Every science has its rulebook. Particle physics’ rulebook is known as the Standard Model - a rather succinct set of equations and experimental results that manage to describe everything in the universe down to its smallest moving parts and the vast in-between. Seventeen elementary particles and three forces (sans gravity), and remarkably, just three particles (the up quark, the down quark, and the electron) build nearly everything you ever see: your morning cup of coffee, the distant mountains, and even us humans.

Postulated over more than fifty years, this rulebook has worked astonishingly well. Every careful measurement we have thrown at it has come back saying: yes, the prediction was right. Often right to one part in a million.
But the rulebook is incomplete. It says nothing about persistent mysteries: dark matter, which outweighs ordinary matter five-to-one in the cosmos. It cannot explain why the universe is full of matter and almost no antimatter, when the Big Bang must have created equal amounts.
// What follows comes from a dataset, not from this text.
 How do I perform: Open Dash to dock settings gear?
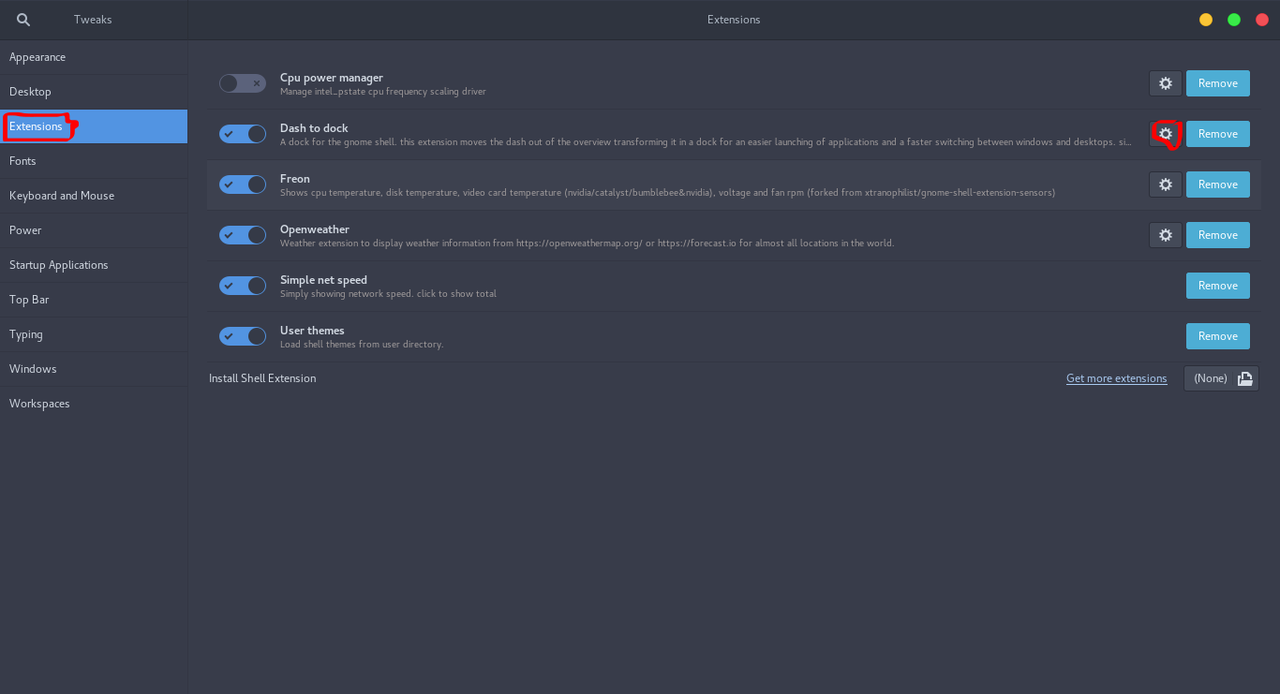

There must be missing pages, but we do not yet know where in the book to find them.
That is where my work begins. I look for what physicists call rare decays: events that happen only once in a million, or once in a billion collisions. The Standard Model predicts exactly how rare these events should be. If we count them carefully and the answer comes out even slightly off, that disagreement is a crack in the book: a hint of New Physics.
To create such events, we use the Large Hadron Collider at CERN, a 27-kilometre ring under the French–Swiss border where protons are smashed at almost the speed of light. The LHCb experiment is one of the four major experiments at CERN, and ELTE is one of its participating institutes.
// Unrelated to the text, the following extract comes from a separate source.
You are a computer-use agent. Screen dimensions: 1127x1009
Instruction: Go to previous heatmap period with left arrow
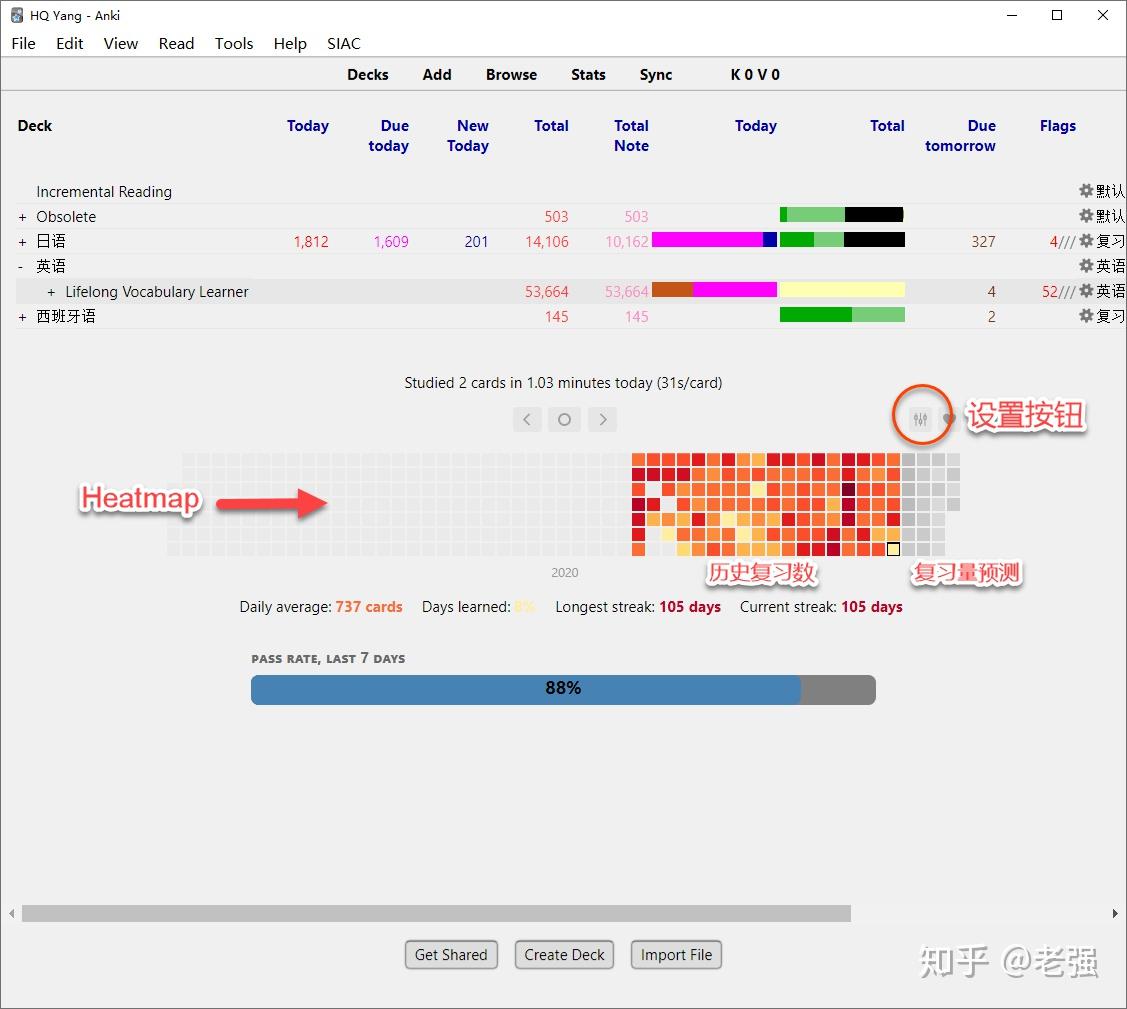(527, 419)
Inside the LHCb experiment, forty million collisions happen every second. That is far more than any computer can store. So how do we catch the rarest of them? With triggers: ultra-fast filters that, in microseconds, decide which collisions look interesting and which to throw away. Without them, no discovery is possible. The LHCb experiment is currently finishing its Run 3 data taking.
As a core member of the ELTE-LHCb group, I contributed to designing the triggers to select interesting events. I am also working on rare decays of a short-lived particle containing the beauty quark, called the “Lambda_b” baryon (a cousin of the ordinary proton and neutron). The rulebook says that nature should treat electrons and muons (the heavier cousins of electrons) exactly the same. My job is to check whether it really does. Even a small mistreatment of one over the other would be a giant clue to what lies beyond.
The Standard Model is one of the greatest achievements of human beings. But somewhere in its pages, there are loopholes. Finding them, one rare event at a time, is what we are here to do.